Scientists have begun releasing floods of water into the Grand Canyon in an attempt to boost local wildlife.
The dam water currently contains thousands of tons of sediment
In an operation lasting 90 hours, huge jets of water are pouring from a dam, taking with them hundreds of thousands of metric tons of sand and silt.
It is hoped the sediment will recreate the sandbars, backwaters and beaches needed by fish, birds, snails and plants that are currently dying out.
Four of eight fish native to the Grand Canyon have already become extinct.
"The Glen Canyon dam, on the Colorado River, was built 40 years ago," said AB Wade, a spokesperson for US Geological Survey, which is participating in the experiment.
"The ecosystem has been compromised because of the dam," she told the BBC, because up to 90% of the sediment builds up behind the dam instead of being released into the canyon.

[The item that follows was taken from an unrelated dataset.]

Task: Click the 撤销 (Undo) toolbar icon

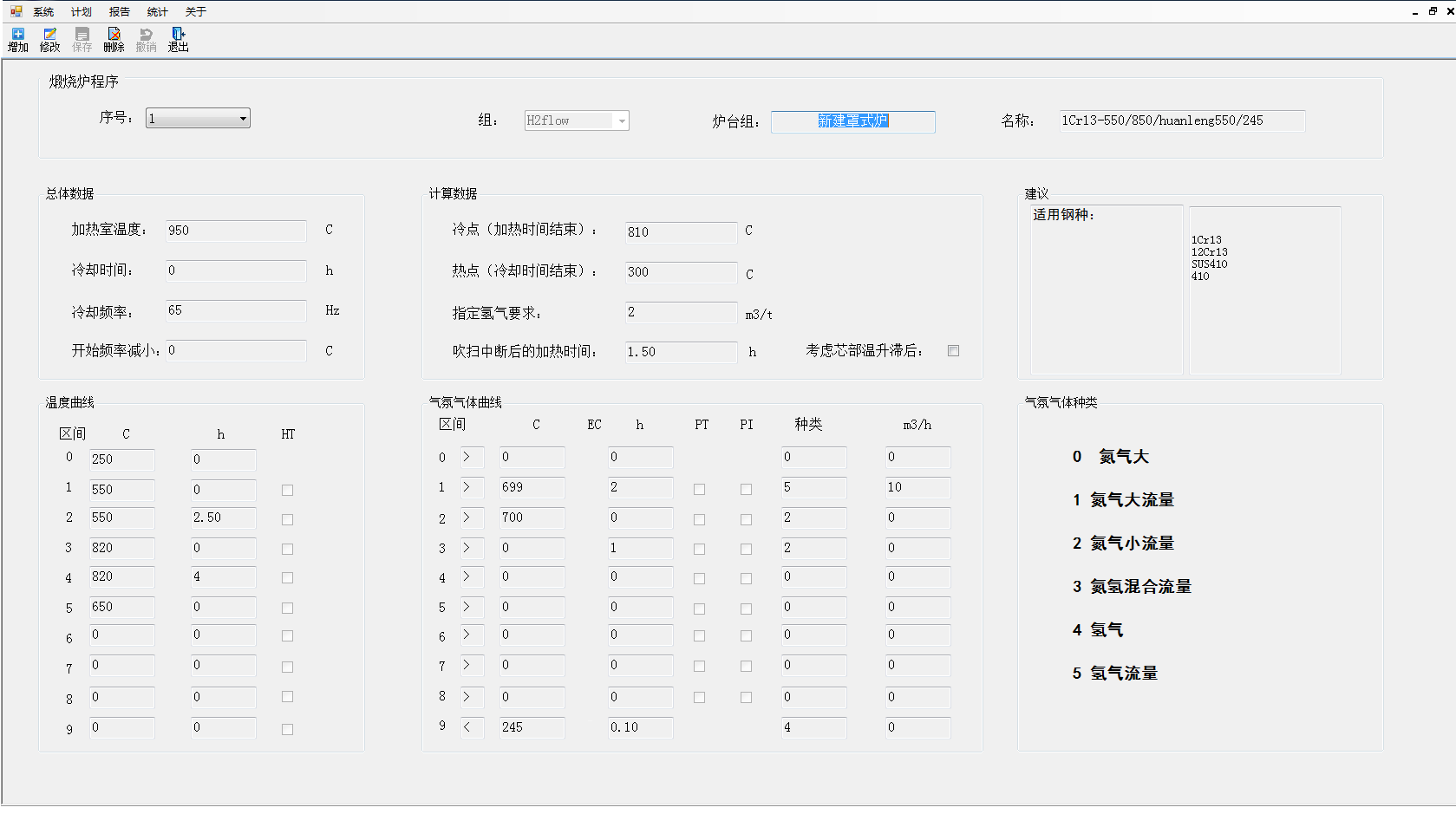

Torrential rains in October agitated sediment into the water in Glen Canyon dam, and scientists are now acting quickly to release the estimated million tons of sediment into the canyon below before they settle.
"This is an effort to mimic what nature doesn't have a chance to do," said Ms Wade.

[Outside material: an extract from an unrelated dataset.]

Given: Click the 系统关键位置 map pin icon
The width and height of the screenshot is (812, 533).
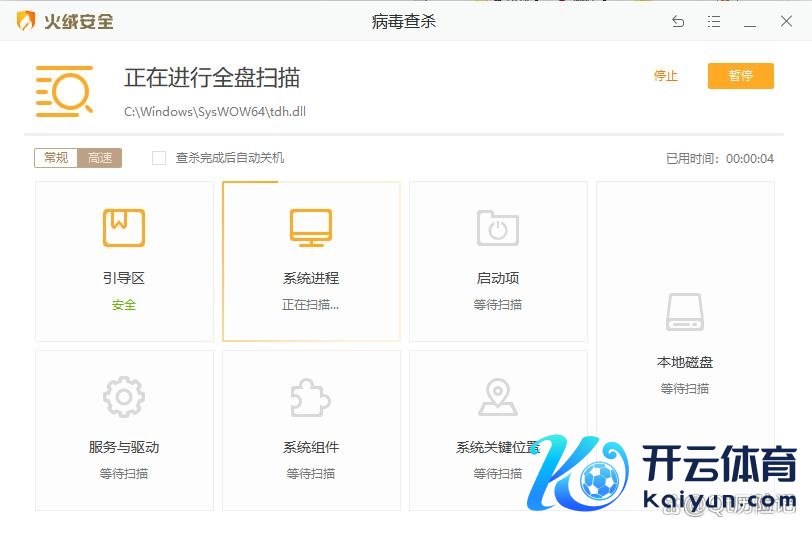Looking at the screenshot, I should click(498, 397).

Scientists say a particular focus of the initiative is the humpback chub, a native fish which is endangered.
Other species which may be helped by additional sediment deposits include the south-western willow flycatcher, which eats vegetation that grows in sediment, and the Kanab amber snail, which lives in the vegetation.
The Park Service has warned Grand Canyon enthusiasts that their favourite campsites could be submerged by as much as 4.5m (15 feet) of water - and to stay away.
On Sunday morning, four 2.5-metre-wide steel pipes on the dam were opened for 90 hours.
At their peak on Monday morning, they were releasing water at a peak volume of 1,161 cubic metres (41,000 cubic feet) per second through the canyon.
Some of the 50 scientists involved in the project will boat downriver to test whether sediment deposits are building up as hoped.
Scientists hope to save the humpback chub
A similar experiment in 1996 failed to re-establish long-lasting beaches and sandbars, and though a different technique is being used this time Ms Wade stressed scientists could not be sure of the results.
"This is an experiment," Ms Wade said.
"If it works out, we are likely to consider more releases over the next 18 months. This is just the start."
The Grand Canyon National Park is a World Heritage site and federal law says local authorities must do all they can to preserve it.